Here we can see that the ARES can be quite loud, notably louder than a single GeForce GTX 480 reference card under load.
 When it's all said and done, the Asus ARES remains an impressive piece of hardware, drool-worthy and deserving of admiration for the engineering that went into it. But the blind glee we had upon opening the card's spectacular package is fleeting, replaced with a respect for what the card can do, combined with a sinking realization of what the price tag puts it up against
  That price tag is $1200, folks, and aside from any other complaints we might have about the ARES, this is the elephant in the room. ASUS let us know they originally targeted the $1000 price range but the cost of binning the cards to ensure that they could perform above par raised the MSRP substantially. At $1200 the ARES is $280 more than a couple of GeForce GTX 480s in SLI at the time of writing this article, and as we've seen in the benchmarks, a dual-GeForce GTX 480 configuration can put a real hurt on the Asus card, especially at 2560x1600 with AA enabled. Even if you're not a fan of the GeForce GTX 480, a pair of Radeon HD 5870 Eyefinity 6 Edition cards a combined 4 GB of memory will set you back $1000, $200 less than the ARES.

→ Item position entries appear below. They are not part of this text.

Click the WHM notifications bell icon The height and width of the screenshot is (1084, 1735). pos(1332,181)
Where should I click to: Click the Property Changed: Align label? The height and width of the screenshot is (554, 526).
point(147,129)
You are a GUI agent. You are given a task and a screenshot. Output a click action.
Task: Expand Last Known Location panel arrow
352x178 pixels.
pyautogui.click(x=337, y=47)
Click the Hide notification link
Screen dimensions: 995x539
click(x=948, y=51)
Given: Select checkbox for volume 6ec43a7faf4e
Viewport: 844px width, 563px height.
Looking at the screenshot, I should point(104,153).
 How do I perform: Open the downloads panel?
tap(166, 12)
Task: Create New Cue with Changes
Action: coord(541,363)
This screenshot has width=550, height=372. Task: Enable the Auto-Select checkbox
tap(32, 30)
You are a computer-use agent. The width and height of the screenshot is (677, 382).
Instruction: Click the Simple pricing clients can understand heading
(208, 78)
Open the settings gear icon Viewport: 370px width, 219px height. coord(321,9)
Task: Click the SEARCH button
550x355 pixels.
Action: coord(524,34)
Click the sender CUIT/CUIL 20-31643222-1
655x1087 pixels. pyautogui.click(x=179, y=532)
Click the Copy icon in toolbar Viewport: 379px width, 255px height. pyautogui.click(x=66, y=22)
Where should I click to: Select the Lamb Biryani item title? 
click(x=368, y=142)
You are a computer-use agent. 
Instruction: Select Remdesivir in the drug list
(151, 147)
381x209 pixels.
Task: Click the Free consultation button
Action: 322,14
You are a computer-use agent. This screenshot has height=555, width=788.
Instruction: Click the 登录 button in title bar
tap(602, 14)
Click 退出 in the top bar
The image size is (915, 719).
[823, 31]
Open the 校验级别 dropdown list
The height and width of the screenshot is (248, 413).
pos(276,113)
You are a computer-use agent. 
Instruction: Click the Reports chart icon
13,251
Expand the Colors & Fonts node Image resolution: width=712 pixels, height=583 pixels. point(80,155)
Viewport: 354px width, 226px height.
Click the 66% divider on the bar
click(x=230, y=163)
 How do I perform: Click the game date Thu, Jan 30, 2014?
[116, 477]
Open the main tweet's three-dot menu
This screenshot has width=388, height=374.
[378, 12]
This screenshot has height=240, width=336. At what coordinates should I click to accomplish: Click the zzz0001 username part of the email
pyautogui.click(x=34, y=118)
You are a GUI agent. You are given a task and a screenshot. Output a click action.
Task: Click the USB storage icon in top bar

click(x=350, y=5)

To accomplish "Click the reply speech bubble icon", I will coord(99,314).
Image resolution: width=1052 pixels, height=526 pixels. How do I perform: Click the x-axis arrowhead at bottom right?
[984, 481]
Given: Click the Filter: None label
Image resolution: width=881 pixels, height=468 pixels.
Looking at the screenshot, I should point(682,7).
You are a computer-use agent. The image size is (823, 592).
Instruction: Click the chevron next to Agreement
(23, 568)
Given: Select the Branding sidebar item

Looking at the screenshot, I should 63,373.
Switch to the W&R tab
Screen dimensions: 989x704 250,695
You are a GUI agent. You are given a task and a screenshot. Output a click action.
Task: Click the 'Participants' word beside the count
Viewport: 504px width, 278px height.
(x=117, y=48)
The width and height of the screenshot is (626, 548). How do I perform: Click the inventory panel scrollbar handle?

 But perhaps the most appropriate price comparison is the Sapphire Radeon HD 5970 TOXIC, equipped with the same 4 GB of GDDR5 as the Asus card, but factory overclocked with a 50 MHz core clock advantage, available for under $1100. The Radeon HD 5970 TOXIC doesn't come with a gaming mouse, mind you, but it does include Call of Duty: Modern Warfare 2, DiRT 2, and an active DisplayPort-to-DVI adapter to make Eyefinity a lot easier--things that may be more or less attractive than Asus' GX800 gaming mouse. But Sapphire delivers all of this for $100 less than the ARES, and that doesn't make Asus' card look like a good value in comparison (we should note that the ARES is not yet available for purchase at the time of writing).
  Certainly there's a case to be made for the ARES as the overclocker's choice, with adjustable voltage ready from the factory and a beefy cooling system. But while the overclocking results are undeniably impressive, the cooler's impressive ability to move air was muted by the noise it makes under load.